Set problem - Pull out each line of the entries below that contains the word "from", copying those lines unchanged.

Records -
┄┄┄┄┄┄┄┄┄┄

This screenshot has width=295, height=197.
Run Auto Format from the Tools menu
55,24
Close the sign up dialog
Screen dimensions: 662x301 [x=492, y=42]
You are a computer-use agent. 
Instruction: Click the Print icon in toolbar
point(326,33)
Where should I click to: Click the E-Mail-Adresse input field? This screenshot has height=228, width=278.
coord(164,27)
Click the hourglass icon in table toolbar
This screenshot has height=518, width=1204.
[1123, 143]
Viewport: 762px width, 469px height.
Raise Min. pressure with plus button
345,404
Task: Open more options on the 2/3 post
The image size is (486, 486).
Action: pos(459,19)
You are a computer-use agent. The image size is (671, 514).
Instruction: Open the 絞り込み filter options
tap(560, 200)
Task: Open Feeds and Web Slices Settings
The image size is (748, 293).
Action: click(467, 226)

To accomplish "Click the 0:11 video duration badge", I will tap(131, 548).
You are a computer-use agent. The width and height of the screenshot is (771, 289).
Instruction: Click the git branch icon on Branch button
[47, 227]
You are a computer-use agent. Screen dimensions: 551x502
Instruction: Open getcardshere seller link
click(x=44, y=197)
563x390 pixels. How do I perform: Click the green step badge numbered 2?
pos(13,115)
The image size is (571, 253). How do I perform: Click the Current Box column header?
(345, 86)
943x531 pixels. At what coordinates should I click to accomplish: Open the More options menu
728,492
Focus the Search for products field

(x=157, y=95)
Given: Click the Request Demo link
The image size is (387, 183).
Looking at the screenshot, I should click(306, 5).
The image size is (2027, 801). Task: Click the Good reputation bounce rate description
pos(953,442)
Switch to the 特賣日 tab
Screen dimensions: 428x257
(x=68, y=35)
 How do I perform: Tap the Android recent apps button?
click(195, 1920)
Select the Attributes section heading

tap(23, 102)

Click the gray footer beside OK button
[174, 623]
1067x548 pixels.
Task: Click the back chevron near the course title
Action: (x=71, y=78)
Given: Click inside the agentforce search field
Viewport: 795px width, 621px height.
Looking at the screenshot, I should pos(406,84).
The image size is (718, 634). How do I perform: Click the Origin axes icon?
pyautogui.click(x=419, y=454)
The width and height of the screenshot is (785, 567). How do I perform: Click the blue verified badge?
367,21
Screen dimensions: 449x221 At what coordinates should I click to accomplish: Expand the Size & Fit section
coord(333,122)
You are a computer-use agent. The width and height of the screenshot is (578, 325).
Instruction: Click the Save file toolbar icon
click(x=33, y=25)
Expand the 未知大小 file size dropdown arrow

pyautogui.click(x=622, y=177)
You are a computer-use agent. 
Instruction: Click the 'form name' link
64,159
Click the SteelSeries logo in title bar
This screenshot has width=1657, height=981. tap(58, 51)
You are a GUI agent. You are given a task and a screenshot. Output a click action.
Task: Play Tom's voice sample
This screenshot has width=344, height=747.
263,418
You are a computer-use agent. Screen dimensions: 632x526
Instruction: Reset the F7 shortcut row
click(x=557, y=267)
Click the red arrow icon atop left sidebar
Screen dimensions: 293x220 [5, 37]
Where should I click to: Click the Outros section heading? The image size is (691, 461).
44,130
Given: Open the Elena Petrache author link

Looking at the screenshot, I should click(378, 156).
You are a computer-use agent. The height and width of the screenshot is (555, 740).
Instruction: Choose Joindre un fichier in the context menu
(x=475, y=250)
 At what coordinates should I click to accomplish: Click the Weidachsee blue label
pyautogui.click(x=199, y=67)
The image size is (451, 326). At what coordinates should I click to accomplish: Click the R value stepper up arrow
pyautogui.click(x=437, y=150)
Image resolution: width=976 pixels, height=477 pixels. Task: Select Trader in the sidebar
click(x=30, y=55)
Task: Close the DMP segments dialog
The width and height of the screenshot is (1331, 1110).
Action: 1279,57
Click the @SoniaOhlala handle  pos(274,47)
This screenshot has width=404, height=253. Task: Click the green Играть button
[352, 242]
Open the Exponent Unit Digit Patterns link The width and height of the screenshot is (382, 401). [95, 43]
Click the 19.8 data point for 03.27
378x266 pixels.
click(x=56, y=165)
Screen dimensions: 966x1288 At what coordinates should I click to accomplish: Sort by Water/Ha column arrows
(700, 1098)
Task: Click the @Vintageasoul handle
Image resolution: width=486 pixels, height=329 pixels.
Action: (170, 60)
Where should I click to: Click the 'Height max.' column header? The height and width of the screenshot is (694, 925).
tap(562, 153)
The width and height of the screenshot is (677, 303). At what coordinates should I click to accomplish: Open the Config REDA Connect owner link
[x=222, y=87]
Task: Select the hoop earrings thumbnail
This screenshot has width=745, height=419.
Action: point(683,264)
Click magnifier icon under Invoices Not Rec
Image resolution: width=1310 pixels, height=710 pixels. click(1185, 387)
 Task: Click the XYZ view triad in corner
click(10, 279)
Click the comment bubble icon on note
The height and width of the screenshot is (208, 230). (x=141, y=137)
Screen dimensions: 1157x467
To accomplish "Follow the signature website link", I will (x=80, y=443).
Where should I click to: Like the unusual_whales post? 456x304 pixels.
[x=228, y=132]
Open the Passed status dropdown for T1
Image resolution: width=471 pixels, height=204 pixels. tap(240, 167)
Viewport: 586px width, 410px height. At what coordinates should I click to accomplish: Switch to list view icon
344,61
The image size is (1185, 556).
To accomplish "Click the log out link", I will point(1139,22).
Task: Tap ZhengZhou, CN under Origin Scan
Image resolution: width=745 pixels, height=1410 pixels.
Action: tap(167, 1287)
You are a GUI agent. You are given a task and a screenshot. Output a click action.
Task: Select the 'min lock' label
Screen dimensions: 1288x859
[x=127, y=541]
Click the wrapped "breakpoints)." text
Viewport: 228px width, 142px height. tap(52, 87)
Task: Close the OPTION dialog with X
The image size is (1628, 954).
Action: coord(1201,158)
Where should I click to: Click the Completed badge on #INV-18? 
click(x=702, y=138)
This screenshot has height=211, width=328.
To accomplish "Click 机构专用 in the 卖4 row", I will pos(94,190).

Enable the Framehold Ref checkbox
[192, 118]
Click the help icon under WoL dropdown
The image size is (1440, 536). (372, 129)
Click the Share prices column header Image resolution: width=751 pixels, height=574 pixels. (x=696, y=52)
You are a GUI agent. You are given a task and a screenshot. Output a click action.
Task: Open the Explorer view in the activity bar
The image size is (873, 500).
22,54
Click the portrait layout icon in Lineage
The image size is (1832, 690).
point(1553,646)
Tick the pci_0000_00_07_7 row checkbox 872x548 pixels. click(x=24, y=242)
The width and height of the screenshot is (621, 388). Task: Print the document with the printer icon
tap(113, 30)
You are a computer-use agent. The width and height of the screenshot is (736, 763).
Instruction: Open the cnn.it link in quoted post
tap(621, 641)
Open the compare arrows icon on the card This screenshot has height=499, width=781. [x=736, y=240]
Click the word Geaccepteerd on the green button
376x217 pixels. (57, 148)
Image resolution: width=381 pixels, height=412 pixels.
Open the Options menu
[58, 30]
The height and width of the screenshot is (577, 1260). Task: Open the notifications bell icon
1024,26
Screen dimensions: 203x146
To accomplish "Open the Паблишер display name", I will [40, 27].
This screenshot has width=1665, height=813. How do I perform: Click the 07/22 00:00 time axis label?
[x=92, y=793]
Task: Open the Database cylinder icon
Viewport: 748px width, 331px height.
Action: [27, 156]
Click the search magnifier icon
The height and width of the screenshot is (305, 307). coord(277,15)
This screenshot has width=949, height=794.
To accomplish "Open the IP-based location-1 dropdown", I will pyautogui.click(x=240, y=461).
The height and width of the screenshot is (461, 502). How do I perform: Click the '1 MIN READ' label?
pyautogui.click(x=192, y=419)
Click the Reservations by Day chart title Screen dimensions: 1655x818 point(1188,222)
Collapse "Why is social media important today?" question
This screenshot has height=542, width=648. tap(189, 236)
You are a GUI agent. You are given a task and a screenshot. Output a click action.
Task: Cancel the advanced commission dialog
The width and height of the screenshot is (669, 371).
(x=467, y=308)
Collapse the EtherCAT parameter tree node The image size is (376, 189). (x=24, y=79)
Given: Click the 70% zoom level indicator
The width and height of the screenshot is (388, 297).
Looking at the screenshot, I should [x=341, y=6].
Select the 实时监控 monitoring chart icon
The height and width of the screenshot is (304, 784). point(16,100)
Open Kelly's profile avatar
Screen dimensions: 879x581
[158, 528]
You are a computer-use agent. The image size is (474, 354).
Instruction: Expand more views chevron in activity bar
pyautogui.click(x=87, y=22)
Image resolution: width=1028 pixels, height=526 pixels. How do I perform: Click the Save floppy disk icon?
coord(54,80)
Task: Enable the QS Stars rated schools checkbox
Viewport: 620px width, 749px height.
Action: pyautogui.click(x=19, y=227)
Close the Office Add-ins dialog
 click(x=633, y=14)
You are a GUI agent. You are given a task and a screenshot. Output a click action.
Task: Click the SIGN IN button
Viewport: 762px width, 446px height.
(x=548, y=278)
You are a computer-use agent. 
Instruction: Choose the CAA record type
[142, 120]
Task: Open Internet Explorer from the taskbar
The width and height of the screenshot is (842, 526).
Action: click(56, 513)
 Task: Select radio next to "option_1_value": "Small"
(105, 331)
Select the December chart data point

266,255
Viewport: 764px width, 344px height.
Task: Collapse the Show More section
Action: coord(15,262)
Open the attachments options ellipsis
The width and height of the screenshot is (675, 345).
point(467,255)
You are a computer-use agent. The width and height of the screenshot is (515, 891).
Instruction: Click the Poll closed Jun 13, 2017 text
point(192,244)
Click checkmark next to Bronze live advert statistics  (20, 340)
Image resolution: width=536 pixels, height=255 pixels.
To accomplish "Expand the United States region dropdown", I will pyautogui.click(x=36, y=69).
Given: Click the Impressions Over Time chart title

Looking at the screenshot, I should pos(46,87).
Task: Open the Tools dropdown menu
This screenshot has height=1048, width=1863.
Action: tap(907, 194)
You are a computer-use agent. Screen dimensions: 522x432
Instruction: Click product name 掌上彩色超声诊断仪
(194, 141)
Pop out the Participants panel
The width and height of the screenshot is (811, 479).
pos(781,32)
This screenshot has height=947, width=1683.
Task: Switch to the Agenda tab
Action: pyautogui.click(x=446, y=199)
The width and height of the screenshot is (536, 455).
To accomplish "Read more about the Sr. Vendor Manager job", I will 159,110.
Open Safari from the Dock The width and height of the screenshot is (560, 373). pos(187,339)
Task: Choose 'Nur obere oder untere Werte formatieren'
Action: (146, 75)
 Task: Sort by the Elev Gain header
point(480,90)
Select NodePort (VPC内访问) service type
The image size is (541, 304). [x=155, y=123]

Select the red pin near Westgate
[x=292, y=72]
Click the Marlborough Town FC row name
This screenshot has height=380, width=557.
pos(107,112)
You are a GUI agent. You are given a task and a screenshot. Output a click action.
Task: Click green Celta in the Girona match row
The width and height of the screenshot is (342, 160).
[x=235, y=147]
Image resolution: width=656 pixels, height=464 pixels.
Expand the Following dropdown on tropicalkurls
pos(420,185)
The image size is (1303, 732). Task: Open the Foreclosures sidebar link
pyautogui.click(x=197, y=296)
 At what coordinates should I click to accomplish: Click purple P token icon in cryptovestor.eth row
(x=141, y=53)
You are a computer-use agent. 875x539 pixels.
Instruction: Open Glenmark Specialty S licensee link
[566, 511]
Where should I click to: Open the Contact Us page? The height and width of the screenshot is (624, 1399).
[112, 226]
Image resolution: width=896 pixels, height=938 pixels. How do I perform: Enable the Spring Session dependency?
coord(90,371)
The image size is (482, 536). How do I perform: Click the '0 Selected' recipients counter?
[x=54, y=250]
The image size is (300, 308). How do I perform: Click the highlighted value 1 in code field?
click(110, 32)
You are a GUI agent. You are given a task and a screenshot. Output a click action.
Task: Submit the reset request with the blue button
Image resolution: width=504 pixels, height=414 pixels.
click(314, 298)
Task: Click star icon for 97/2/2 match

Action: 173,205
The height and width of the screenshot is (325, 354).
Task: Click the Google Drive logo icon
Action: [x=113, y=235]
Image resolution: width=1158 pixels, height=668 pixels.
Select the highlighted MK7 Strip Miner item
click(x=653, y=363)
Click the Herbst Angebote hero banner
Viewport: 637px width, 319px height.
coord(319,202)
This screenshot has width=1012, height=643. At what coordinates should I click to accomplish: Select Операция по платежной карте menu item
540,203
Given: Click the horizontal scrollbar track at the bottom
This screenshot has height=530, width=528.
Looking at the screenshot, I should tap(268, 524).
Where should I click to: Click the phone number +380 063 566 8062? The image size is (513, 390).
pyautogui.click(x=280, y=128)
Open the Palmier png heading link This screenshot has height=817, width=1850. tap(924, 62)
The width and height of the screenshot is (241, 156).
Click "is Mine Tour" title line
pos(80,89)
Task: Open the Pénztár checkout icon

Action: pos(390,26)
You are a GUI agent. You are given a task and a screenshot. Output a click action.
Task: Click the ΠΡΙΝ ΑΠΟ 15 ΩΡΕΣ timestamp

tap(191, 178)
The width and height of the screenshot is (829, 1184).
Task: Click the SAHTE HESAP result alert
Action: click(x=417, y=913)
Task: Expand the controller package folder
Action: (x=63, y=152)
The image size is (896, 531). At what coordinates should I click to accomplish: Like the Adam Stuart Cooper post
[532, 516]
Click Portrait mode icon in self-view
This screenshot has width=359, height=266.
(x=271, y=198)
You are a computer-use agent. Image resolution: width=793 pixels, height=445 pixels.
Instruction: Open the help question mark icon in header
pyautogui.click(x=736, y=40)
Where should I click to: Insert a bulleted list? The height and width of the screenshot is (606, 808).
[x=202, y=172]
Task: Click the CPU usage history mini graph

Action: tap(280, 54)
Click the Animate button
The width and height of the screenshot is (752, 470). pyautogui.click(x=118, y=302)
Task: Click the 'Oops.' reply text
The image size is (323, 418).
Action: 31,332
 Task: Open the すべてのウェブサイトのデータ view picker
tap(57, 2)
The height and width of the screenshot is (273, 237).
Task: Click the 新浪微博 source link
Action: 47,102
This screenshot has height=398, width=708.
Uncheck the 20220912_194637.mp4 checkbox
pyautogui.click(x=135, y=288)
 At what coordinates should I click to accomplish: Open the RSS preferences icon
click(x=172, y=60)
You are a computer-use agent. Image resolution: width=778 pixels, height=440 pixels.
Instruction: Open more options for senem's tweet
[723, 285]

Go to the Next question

┄┄┄┄┄┄┄┄┄┄

Response below -
Run Auto Format from the Tools menu
Task: Open Internet Explorer from the taskbar
Open Safari from the Dock The width and height of the screenshot is (560, 373). pos(187,339)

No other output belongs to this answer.